> _INSTRUCTIONS_:
1. In the 2017 U.S. Open article, reproduce the passage starting at "The purse was" and ending at "1992 at par 72.", replacing "purse" with "prize fund".
2. Recast the paragraph beginning "This was the first U.S. Open in Wisconsin" from the 2017 U.S. Open article as a bulleted list that keeps its main facts.
3. Using the 2017 U.S. Open article, state whether each claim is supported. Answer yes or no and quote the words that decide it.
(a) Koepka won by four strokes over Brian Harman and Hideki Matsuyama.
(b) The winner's share was less than $2 million.
(c) Erin Hills opened in 1992.

— begin READING PASSAGE —

The  2017 U.S. Open Championship was the 117th U.S. Open, held June 15–18 at Erin Hills in Erin, Wisconsin, northwest of Milwaukee. Brooks Koepka claimed his first major title with a 16-under-par 272, four strokes ahead of runners-up Brian Harman and Hideki Matsuyama. Koepka's score matched the lowest ever at the championship, set in 2011 by Rory McIlroy.

This was the first U.S. Open in Wisconsin, but marked its fifth major, following four editions of the PGA Championship. It was played in 1933 at Blue Mound in Wauwatosa, and at Whistling Straits near Kohler in 2004, 2010, and 2015.

The purse was a record for a major at $12 million, and the winner's share exceeded $2 million for the first time, at $2.16 million.

Venue
This was the first U.S. Open at Erin Hills, which opened in 2006 and hosted the U.S. Amateur in 2011. It was also the first U.S. Open since 1992 at par 72.

It continued a long tradition of golf in the state, which hosted the U.S. Women's Open twice at Blackwolf Run in Kohler  and the U.S. Senior Open at Whistling Straits in 2007. The PGA Tour formerly stopped in the state regularly with the Greater Milwaukee Open  preceded by the Milwaukee Open Invitational

Course layout

2017 yardages by round

 Scoring average: 73.204
 by round: 73.385, 73.225, 72.016, 73.928
 Most difficult holes in relation to par: 3, 4, 6, 17

Field
About half the field consisted of players who were exempt from qualifying for the U.S. Open. Each player is classified according to the first category in which he qualified, and other categories are shown in parentheses.

— end READING PASSAGE —
— begin DATASET —

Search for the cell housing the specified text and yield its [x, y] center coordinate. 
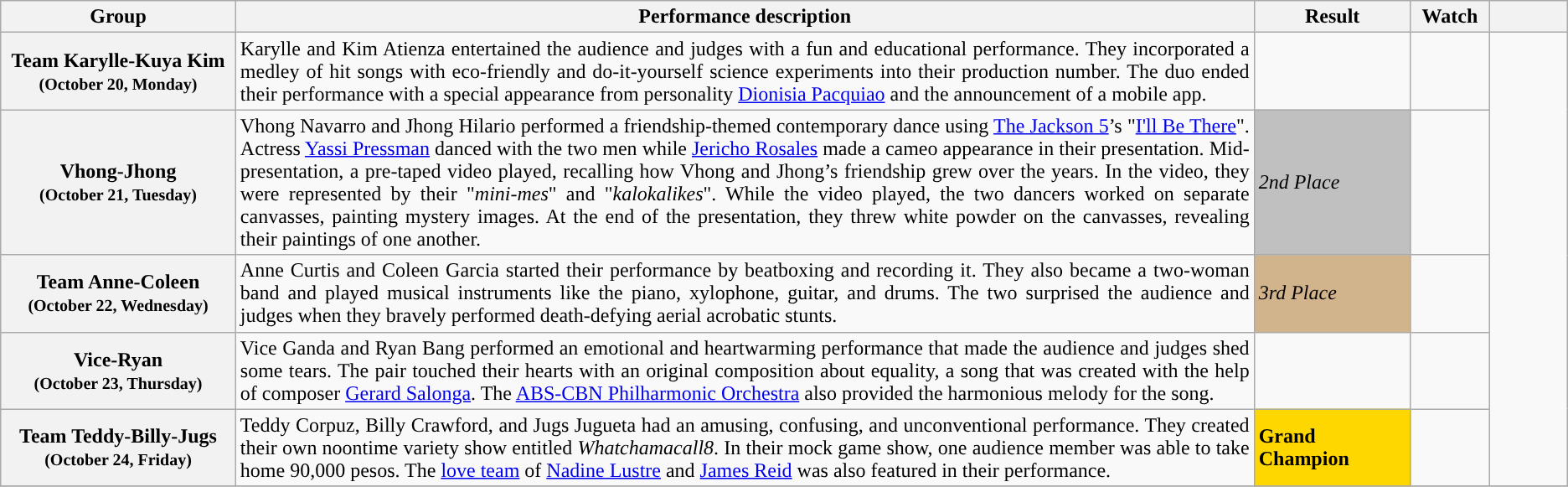
Watch [1450, 17]
Team Anne-Coleen(October 22, Wednesday) [119, 293]
Grand Champion [1332, 447]
Team Teddy-Billy-Jugs(October 24, Friday) [119, 447]
Vice-Ryan(October 23, Thursday) [119, 370]
Performance description [745, 17]
Group [119, 17]
2nd Place [1332, 183]
Team Karylle-Kuya Kim(October 20, Monday) [119, 71]
Vhong-Jhong(October 21, Tuesday) [119, 183]
Result [1332, 17]
3rd Place [1332, 293]
From the cell containing the given text, extract its center point as (x, y) coordinate. 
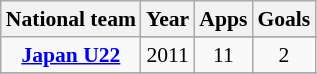
11 (223, 55)
Year (168, 19)
Japan U22 (71, 55)
2 (284, 55)
Apps (223, 19)
National team (71, 19)
Goals (284, 19)
2011 (168, 55)
Search for the cell housing the specified text and yield its [X, Y] center coordinate. 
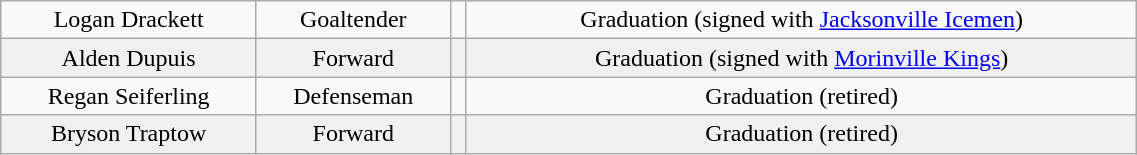
Alden Dupuis [129, 58]
Graduation (signed with Jacksonville Icemen) [801, 20]
Bryson Traptow [129, 134]
Graduation (signed with Morinville Kings) [801, 58]
Logan Drackett [129, 20]
Goaltender [353, 20]
Regan Seiferling [129, 96]
Defenseman [353, 96]
Pinpoint the cell where the given text exists, returning its [x, y] midpoint coordinate. 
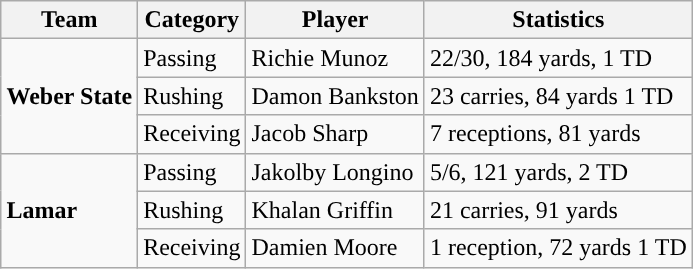
Weber State [70, 96]
Player [335, 20]
7 receptions, 81 yards [558, 134]
21 carries, 91 yards [558, 210]
1 reception, 72 yards 1 TD [558, 248]
Category [192, 20]
Statistics [558, 20]
23 carries, 84 yards 1 TD [558, 96]
Khalan Griffin [335, 210]
Richie Munoz [335, 58]
Damon Bankston [335, 96]
Lamar [70, 210]
22/30, 184 yards, 1 TD [558, 58]
5/6, 121 yards, 2 TD [558, 172]
Team [70, 20]
Damien Moore [335, 248]
Jakolby Longino [335, 172]
Jacob Sharp [335, 134]
Search for the cell housing the specified text and yield its (x, y) center coordinate. 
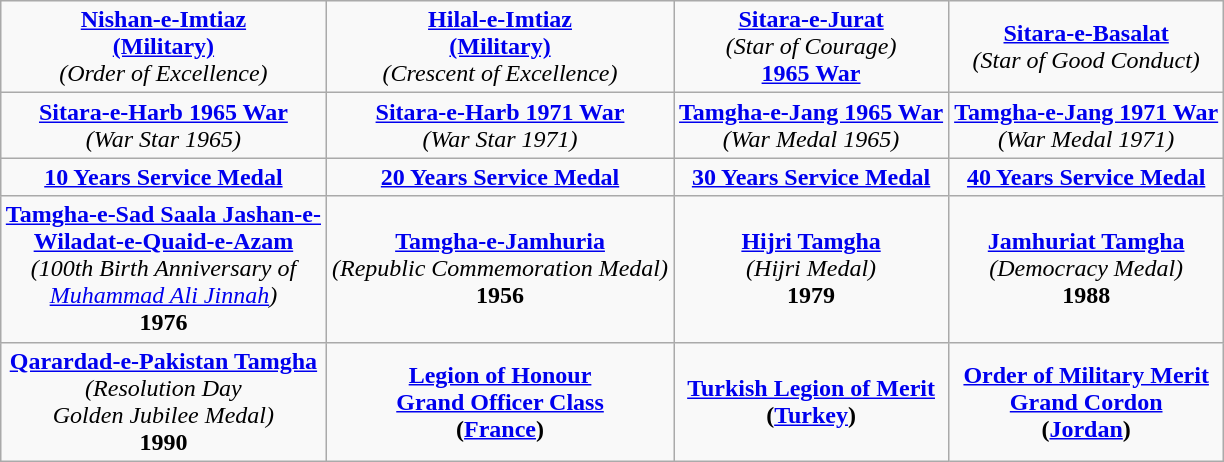
Jamhuriat Tamgha(Democracy Medal)1988 (1086, 269)
10 Years Service Medal (163, 177)
Sitara-e-Basalat(Star of Good Conduct) (1086, 47)
Order of Military MeritGrand Cordon(Jordan) (1086, 402)
Tamgha-e-Jang 1971 War(War Medal 1971) (1086, 126)
Qarardad-e-Pakistan Tamgha(Resolution DayGolden Jubilee Medal)1990 (163, 402)
Sitara-e-Harb 1965 War(War Star 1965) (163, 126)
Hilal-e-Imtiaz(Military)(Crescent of Excellence) (500, 47)
Legion of HonourGrand Officer Class(France) (500, 402)
Turkish Legion of Merit(Turkey) (812, 402)
Tamgha-e-Jamhuria(Republic Commemoration Medal)1956 (500, 269)
Sitara-e-Harb 1971 War(War Star 1971) (500, 126)
30 Years Service Medal (812, 177)
Hijri Tamgha(Hijri Medal)1979 (812, 269)
Nishan-e-Imtiaz(Military)(Order of Excellence) (163, 47)
Tamgha-e-Sad Saala Jashan-e-Wiladat-e-Quaid-e-Azam(100th Birth Anniversary ofMuhammad Ali Jinnah)1976 (163, 269)
40 Years Service Medal (1086, 177)
20 Years Service Medal (500, 177)
Tamgha-e-Jang 1965 War(War Medal 1965) (812, 126)
Sitara-e-Jurat(Star of Courage)1965 War (812, 47)
Locate the cell with the specified text and output its (X, Y) center coordinate. 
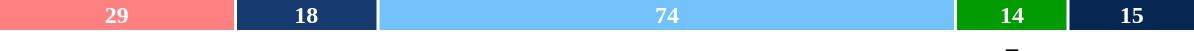
14 (1012, 15)
74 (666, 15)
18 (306, 15)
15 (1132, 15)
29 (116, 15)
Return the (X, Y) coordinate for the center point of the cell that contains the specified text.  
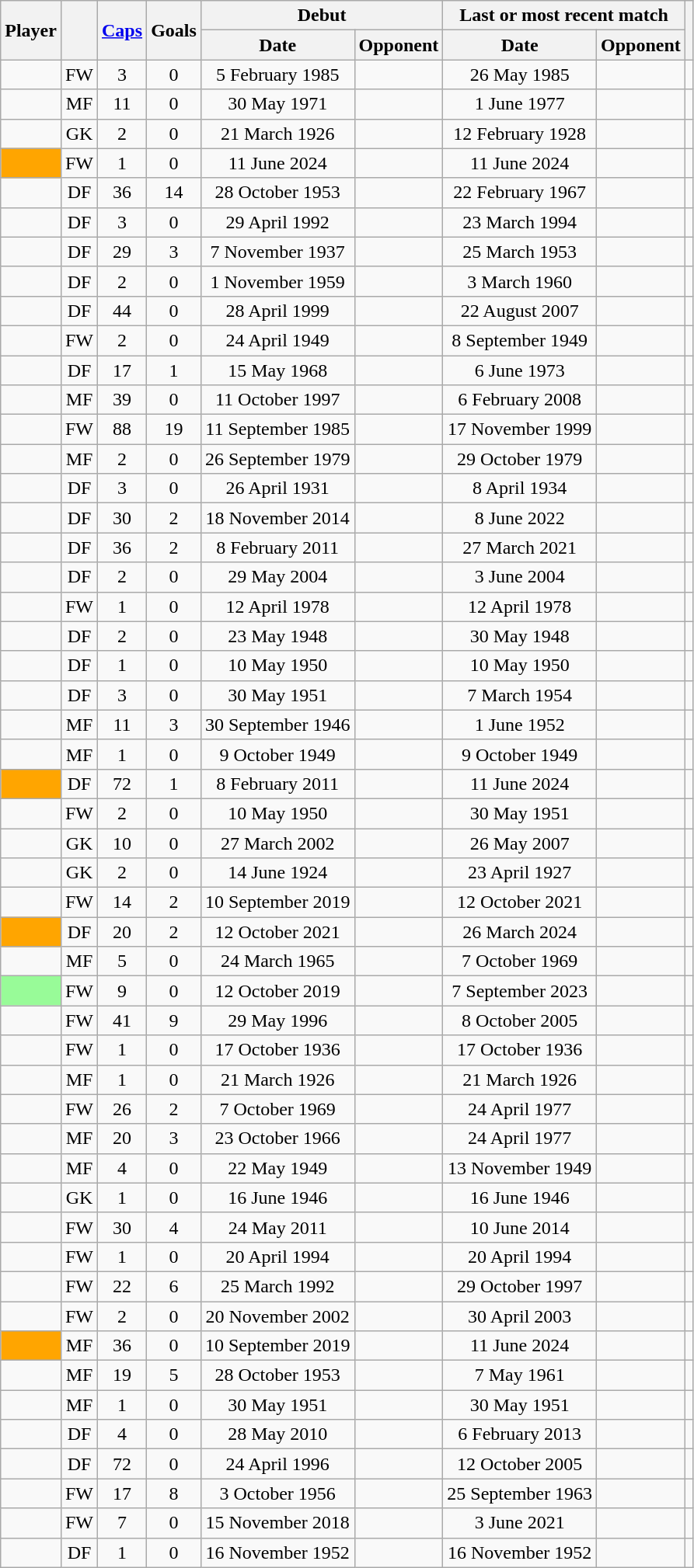
14 June 1924 (277, 874)
26 March 2024 (520, 933)
22 August 2007 (520, 311)
3 March 1960 (520, 281)
13 November 1949 (520, 1169)
7 November 1937 (277, 252)
12 October 2019 (277, 992)
6 June 1973 (520, 371)
8 (174, 1494)
6 February 2008 (520, 400)
8 June 2022 (520, 518)
7 May 1961 (520, 1376)
28 April 1999 (277, 311)
6 February 2013 (520, 1435)
10 June 2014 (520, 1228)
26 May 2007 (520, 843)
29 April 1992 (277, 222)
20 November 2002 (277, 1317)
8 October 2005 (520, 1021)
3 June 2021 (520, 1524)
25 March 1992 (277, 1287)
30 April 2003 (520, 1317)
12 February 1928 (520, 134)
3 October 1956 (277, 1494)
24 May 2011 (277, 1228)
23 May 1948 (277, 636)
29 October 1979 (520, 459)
1 June 1952 (520, 725)
6 (174, 1287)
7 September 2023 (520, 992)
88 (123, 430)
8 September 1949 (520, 340)
15 May 1968 (277, 371)
23 October 1966 (277, 1139)
27 March 2002 (277, 843)
39 (123, 400)
10 (123, 843)
11 September 1985 (277, 430)
22 February 1967 (520, 193)
5 February 1985 (277, 75)
26 May 1985 (520, 75)
7 March 1954 (520, 696)
29 May 2004 (277, 577)
18 November 2014 (277, 518)
15 November 2018 (277, 1524)
22 May 1949 (277, 1169)
29 May 1996 (277, 1021)
3 June 2004 (520, 577)
30 September 1946 (277, 725)
28 May 2010 (277, 1435)
29 (123, 252)
23 April 1927 (520, 874)
1 June 1977 (520, 104)
30 May 1971 (277, 104)
26 April 1931 (277, 489)
29 October 1997 (520, 1287)
24 March 1965 (277, 962)
30 May 1948 (520, 636)
7 (123, 1524)
24 April 1996 (277, 1465)
Caps (123, 30)
11 October 1997 (277, 400)
Goals (174, 30)
25 March 1953 (520, 252)
26 (123, 1110)
Debut (322, 16)
1 November 1959 (277, 281)
8 April 1934 (520, 489)
12 October 2005 (520, 1465)
25 September 1963 (520, 1494)
24 April 1949 (277, 340)
Player (31, 30)
22 (123, 1287)
23 March 1994 (520, 222)
17 November 1999 (520, 430)
44 (123, 311)
Last or most recent match (564, 16)
27 March 2021 (520, 548)
26 September 1979 (277, 459)
41 (123, 1021)
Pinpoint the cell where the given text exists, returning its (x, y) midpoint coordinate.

— end DATASET —

> _RESULTS BY TASK_:
1.
The prize fund was a record for a major at $12 million, and the winner's share exceeded $2 million for the first time, at $2.16 million.

Venue
This was the first U.S. Open at Erin Hills, which opened in 2006 and hosted the U.S. Amateur in 2011. It was also the first U.S. Open since 1992 at par 72.

2.
- First U.S. Open held in Wisconsin
- Fifth major in the state, after four PGA Championships
- Earlier PGA Championships: 1933 at Blue Mound in Wauwatosa; 2004, 2010 and 2015 at Whistling Straits near Kohler

3.
(a) Yes: "four strokes ahead of runners-up Brian Harman and Hideki Matsuyama"
(b) No: "the winner's share exceeded $2 million for the first time, at $2.16 million"
(c) No: "which opened in 2006"